Guns and racism came together in this tragedy. The words from that haunting song from the musical South Pacific have come into my mind repeatedly this week. You have to be taught to hate and fear. (2) It is not part of our natures to hate and to kill. People are taught. Children are taught. It is not human nature. It is not acceptable.  Clearly our education system as it stands is unable to create the critical thinkers needed for our culture to move away from racism and violence. 

There are outward signs of change.  We have elected an African American President two times. Is it not this kind of hatred and fear of change that killed Jesus?  Jesus is tender, luminous and demanding.  Our faith, our God, our tradition as Anglo-Catholics, demands that we work for change. 

This week I had the chance to read through the Parish Profile, which is ready to be sent to the Bishops for final review.  Soon you will see it as well—a compelling story of this parish accompanied by photographs that share the ethos of Christ Church, the life we share in this place.

The history section was especially enlightening to me.
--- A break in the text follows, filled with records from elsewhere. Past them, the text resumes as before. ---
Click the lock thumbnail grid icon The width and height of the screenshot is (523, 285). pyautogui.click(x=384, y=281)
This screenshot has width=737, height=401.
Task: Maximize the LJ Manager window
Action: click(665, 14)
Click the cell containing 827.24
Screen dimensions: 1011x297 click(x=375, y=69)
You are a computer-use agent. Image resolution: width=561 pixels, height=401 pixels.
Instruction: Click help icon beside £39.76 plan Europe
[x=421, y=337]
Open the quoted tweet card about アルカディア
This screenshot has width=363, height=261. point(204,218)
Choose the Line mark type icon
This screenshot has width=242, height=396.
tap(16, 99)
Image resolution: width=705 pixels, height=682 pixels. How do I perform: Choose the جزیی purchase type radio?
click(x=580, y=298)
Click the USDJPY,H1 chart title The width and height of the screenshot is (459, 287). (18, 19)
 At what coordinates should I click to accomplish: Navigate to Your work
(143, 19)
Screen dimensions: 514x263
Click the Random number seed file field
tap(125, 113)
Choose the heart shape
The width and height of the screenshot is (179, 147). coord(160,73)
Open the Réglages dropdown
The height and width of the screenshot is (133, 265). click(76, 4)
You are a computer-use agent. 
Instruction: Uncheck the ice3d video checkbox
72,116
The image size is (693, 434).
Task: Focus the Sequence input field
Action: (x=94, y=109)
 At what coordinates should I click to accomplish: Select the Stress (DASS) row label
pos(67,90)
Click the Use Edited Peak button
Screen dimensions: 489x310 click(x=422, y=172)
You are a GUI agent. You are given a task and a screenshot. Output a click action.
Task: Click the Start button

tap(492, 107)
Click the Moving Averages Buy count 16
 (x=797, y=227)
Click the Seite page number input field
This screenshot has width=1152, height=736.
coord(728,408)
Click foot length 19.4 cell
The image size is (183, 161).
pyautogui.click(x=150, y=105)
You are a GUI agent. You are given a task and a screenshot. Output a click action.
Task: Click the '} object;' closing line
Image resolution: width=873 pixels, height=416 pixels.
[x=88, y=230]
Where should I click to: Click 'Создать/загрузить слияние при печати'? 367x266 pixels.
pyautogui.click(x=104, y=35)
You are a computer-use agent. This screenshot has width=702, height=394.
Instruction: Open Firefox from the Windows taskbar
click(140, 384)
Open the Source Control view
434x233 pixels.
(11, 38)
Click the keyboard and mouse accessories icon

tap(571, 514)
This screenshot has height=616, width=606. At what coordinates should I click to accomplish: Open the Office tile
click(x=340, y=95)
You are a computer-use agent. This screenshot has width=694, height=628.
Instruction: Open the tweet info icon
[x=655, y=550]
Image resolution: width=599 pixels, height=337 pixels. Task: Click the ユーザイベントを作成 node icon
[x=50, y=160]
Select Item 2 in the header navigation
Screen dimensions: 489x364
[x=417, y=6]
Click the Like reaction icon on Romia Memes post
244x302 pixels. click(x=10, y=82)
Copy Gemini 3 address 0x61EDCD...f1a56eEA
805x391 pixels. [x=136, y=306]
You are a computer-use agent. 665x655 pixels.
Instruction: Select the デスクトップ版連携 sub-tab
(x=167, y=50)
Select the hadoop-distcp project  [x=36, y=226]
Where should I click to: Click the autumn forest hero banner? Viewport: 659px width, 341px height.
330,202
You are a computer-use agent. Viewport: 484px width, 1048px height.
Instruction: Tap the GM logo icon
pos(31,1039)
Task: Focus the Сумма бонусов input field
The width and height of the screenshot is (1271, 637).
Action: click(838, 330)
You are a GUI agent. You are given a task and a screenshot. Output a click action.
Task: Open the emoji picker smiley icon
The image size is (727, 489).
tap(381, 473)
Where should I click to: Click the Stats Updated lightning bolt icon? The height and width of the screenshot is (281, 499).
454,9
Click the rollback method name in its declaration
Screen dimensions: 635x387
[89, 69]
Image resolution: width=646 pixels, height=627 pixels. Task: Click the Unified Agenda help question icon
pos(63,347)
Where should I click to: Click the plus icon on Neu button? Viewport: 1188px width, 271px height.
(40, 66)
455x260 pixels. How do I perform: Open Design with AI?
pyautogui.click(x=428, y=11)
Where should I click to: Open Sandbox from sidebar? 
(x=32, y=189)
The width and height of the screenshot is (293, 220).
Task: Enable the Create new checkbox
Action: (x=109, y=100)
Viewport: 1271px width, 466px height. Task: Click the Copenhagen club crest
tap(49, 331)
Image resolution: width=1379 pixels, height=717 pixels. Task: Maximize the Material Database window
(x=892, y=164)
It is emblematic to me of Anglo-Catholicism that the first gathering of people that became Christ Church was as a mission next to an alms house.  Anglo-Catholicism in this country was an urban phenomenon.  Churches and religious orders were situated next to settlement houses, in the midst of slums.  Social justice and ministry among those in need is as much part of the roots of this place as the beauty of the worship we share.

It seems especially important to me that we, each of us, consider what we can do to effect change in these pervasive issues of our culture.  Gun control, Racism—they require the efforts of everyone that cares about safety and equality if anything is to change. We may fear that nothing we can do will make a difference.  Think of same sex marriage—long standing areas of prejudice are disappearing before our eyes.  Change can happen but obviously it will take courageous and sustained effort.

We know that we take on the mantle of Jesus as we choose to follow him. We respond to that demanding Jesus—calling us to use all we receive from him to overcome evil in our midst.  Remember that question whether the disciples were more afraid of Jesus before or after he calmed the sea. When we work for change in Jesus’ name we carry enormous power in who we are.  Some of us can have an impact at a national level, others will find opportunity to have an impact in our state and this city—just outside our doors.  

This morning we come to gather around the table.  We bring our selves—the joy, the turmoil, the anxiety we carry comes too. We receive the Body and Blood of Christ in reverence and awe. May we use all we receive, all that Jesus taught, to take on the challenges this tragedy sets before us. Like those early disciples may we find that, acting in his name, we can heal and cast out demons. We can create miracles. We can effect change.

Amen.

(1)     Oliver, Mary. “Maybe”, New and Selected Poems, Vol. 1, Boston: Beacon Press, 1993, pp. 97-98.

(2)    Hammerstein II, Oscar and Richard Rodgers. “You have to be carefully taught”, South Pacific. 1949.